Inaugural Address of Harry S. Truman

  THURSDAY, JANUARY 20, 1949

  Mr. Vice President, Mr. Chief Justice, and fellow citizens, I accept with humility the honor which the American people have conferred upon me. I accept it with a deep resolve to do all that I can for the welfare of this Nation and for the peace of the world.

  In performing the duties of my office, I need the help and prayers of every one of you. I ask for your encouragement and your support. The tasks we face are difficult, and we can accomplish them only if we work together.

  Each period of our national history has had its special challenges. Those that confront us now are as momentous as any in the past. Today marks the beginning not only of a new administration, but of a period that will be eventful, perhaps decisive, for us and for the world.

  It may be our lot to experience, and in large measure to bring about, a major turning point in the long history of the human race. The first half of this century has been marked by unprecedented and brutal attacks on the rights of man, and by the two most frightful wars in history. The supreme need of our time is for men to learn to live together in peace and harmony.

  The peoples of the earth face the future with grave uncertainty, composed almost equally of great hopes and great fears. In this time of doubt, they look to the United States as never before for good will, strength, and wise leadership.

  It is fitting, therefore, that we take this occasion to proclaim to the world the essential principles of the faith by which we live, and to declare our aims to all peoples.

  The American people stand firm in the faith which has inspired this Nation from the beginning. We believe that all men have a right to equal justice under law and equal opportunity to share in the common good. We believe that all men have the right to freedom of thought and expression. We believe that all men are created equal because they are created in the image of God.

  From this faith we will not be moved.

  The American people desire, and are determined to work for, a world in which all nations and all peoples are free to govern themselves as they see fit, and to achieve a decent and satisfying life. Above all else, our people desire, and are determined to work for, peace on earth--a just and lasting peace--based on genuine agreement freely arrived at by equals.

  In the pursuit of these aims, the United States and other like- minded nations find themselves directly opposed by a regime with contrary aims and a totally different concept of life.

  That regime adheres to a false philosophy which purports to offer freedom, security, and greater opportunity to mankind. Misled by this philosophy, many peoples have sacrificed their liberties only to learn to their sorrow that deceit and mockery, poverty and tyranny, are their reward.

  That false philosophy is communism.

  Communism is based on the belief that man is so weak and inadequate that he is unable to govern himself, and therefore requires the rule of strong masters.

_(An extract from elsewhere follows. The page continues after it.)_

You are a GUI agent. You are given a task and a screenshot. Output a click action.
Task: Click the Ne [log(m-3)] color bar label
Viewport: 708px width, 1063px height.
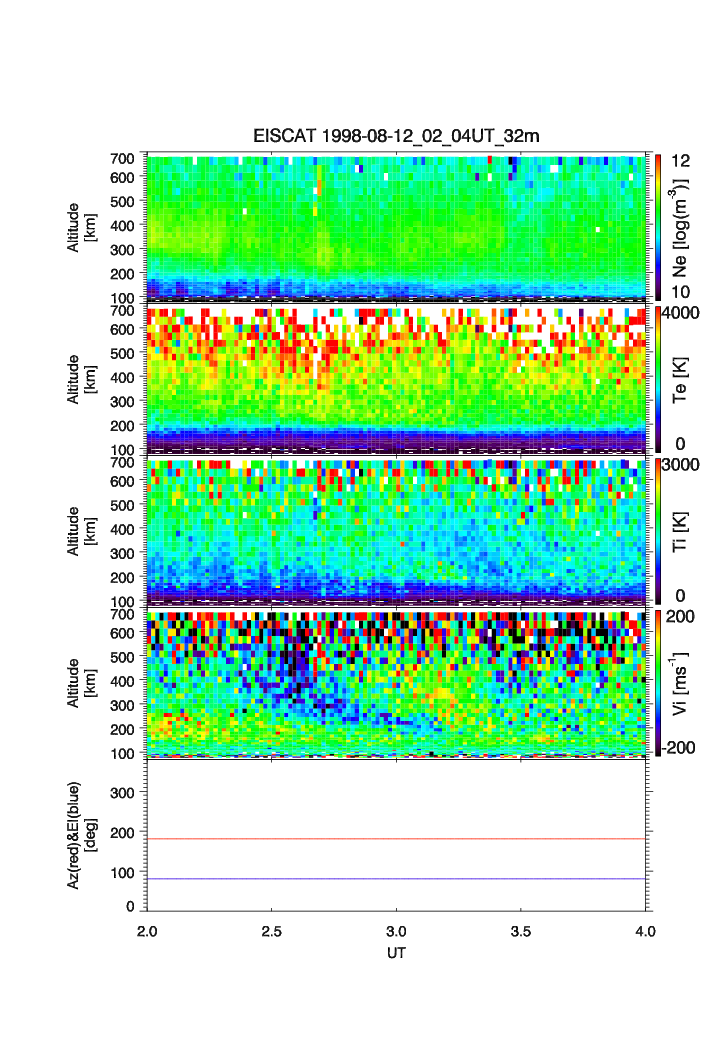(x=683, y=226)
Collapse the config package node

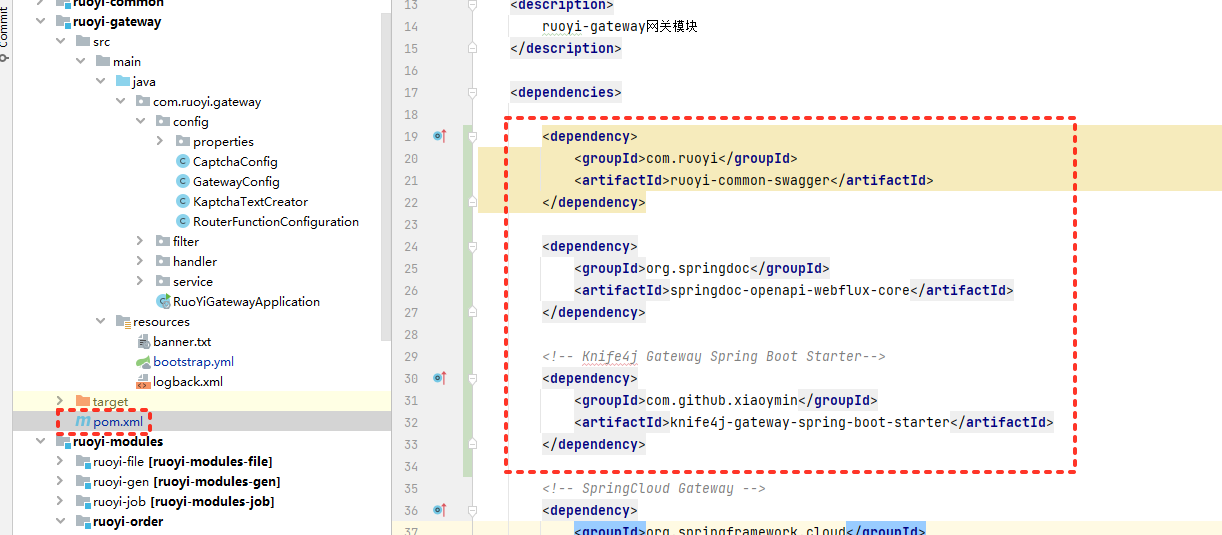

  Democracy is based on the conviction that man has the moral and intellectual capacity, as well as the inalienable right, to govern himself with reason and justice.

  Communism subjects the individual to arrest without lawful cause, punishment without trial, and forced labor as the chattel of the state. It decrees what information he shall receive, what art he shall produce, what leaders he shall follow, and what thoughts he shall think.

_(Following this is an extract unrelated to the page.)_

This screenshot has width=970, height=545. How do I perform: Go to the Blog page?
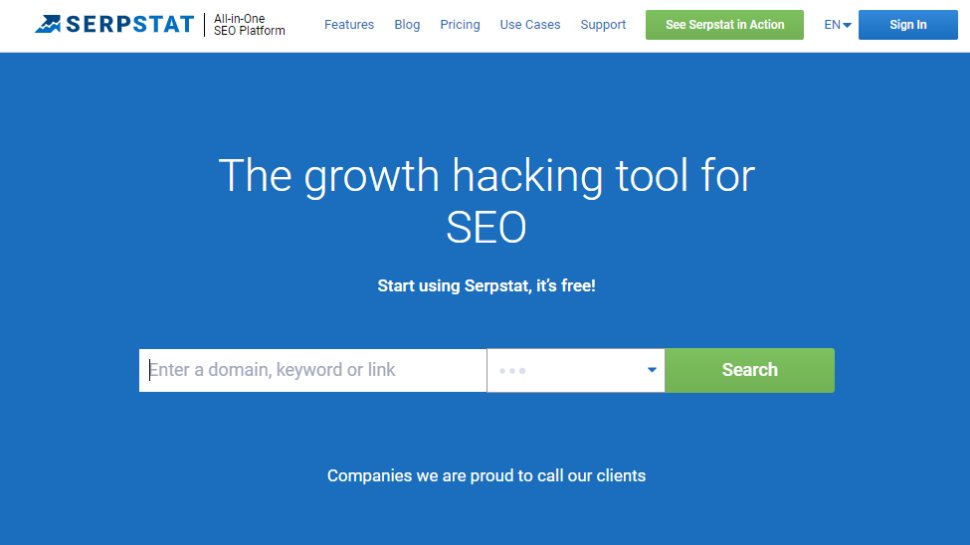(x=407, y=25)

  Democracy maintains that government is established for the benefit of the individual, and is charged with the responsibility of protecting the rights of the individual and his freedom in the exercise of his abilities.

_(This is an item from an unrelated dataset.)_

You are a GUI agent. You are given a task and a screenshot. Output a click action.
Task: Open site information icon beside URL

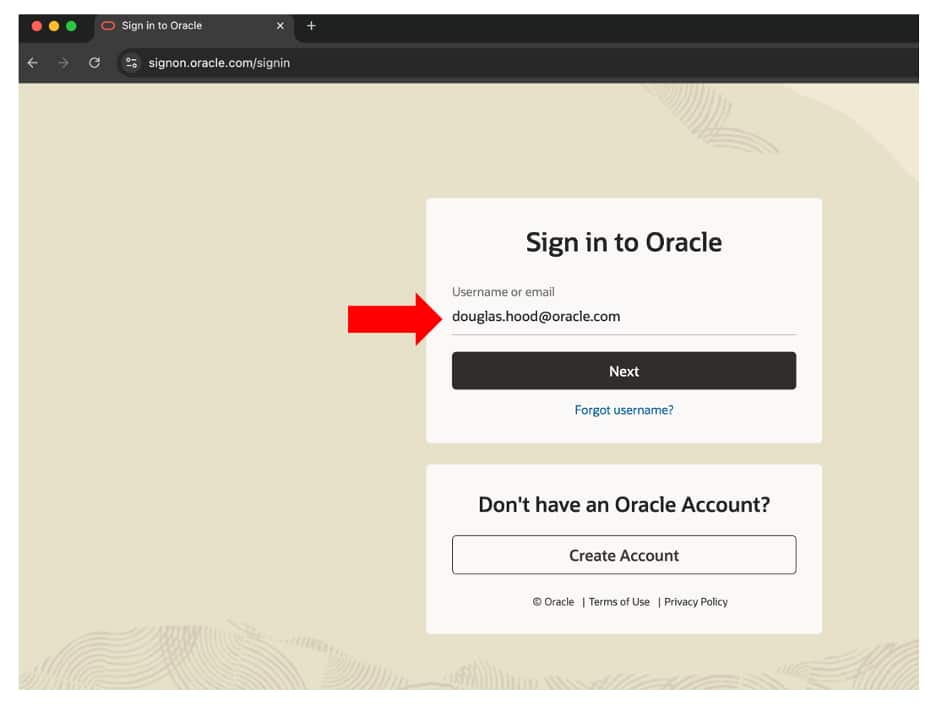point(130,63)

  Communism maintains that social wrongs can be corrected only by violence.

  Democracy has proved that social justice can be achieved through peaceful change.

  Communism holds that the world is so deeply divided into opposing classes that war is inevitable.

  Democracy holds that free nations can settle differences justly and maintain lasting peace.

  These differences between communism and democracy do not concern the United States alone. People everywhere are coming to realize that what is involved is material well-being, human dignity, and the right to believe in and worship God.

  I state these differences, not to draw issues of belief as such, but because the actions resulting from the Communist philosophy are a threat to the efforts of free nations to bring about world recovery and lasting peace.

  Since the end of hostilities, the United States has invested its substance and its energy in a great constructive effort to restore peace, stability, and freedom to the world.

  We have sought no territory and we have imposed our will on none. We have asked for no privileges we would not extend to others.

  We have constantly and vigorously supported the United Nations and related agencies as a means of applying democratic principles to international relations. We have consistently advocated and relied upon peaceful settlement of disputes among nations.

  We have made every effort to secure agreement on effective international control of our most powerful weapon, and we have worked steadily for the limitation and control of all armaments.

  We have encouraged, by precept and example, the expansion of world trade on a sound and fair basis.

  Almost a year ago, in company with 16 free nations of Europe, we launched the greatest cooperative economic program in history. The purpose of that unprecedented effort is to invigorate and strengthen democracy in Europe, so that the free people of that continent can resume their rightful place in the forefront of civilization and can contribute once more to the security and welfare of the world.

  Our efforts have brought new hope to all mankind. We have beaten back despair and defeatism. We have saved a number of countries from losing their liberty. Hundreds of millions of people all over the world now agree with us, that we need not have war--that we can have peace.

  The initiative is ours.

  We are moving on with other nations to build an even stronger structure of international order and justice. We shall have as our partners countries which, no longer solely concerned with the problem of national survival, are now working to improve the standards of living of all their people. We are ready to undertake new projects to strengthen the free world.

  In the coming years, our program for peace and freedom will emphasize four major courses of action.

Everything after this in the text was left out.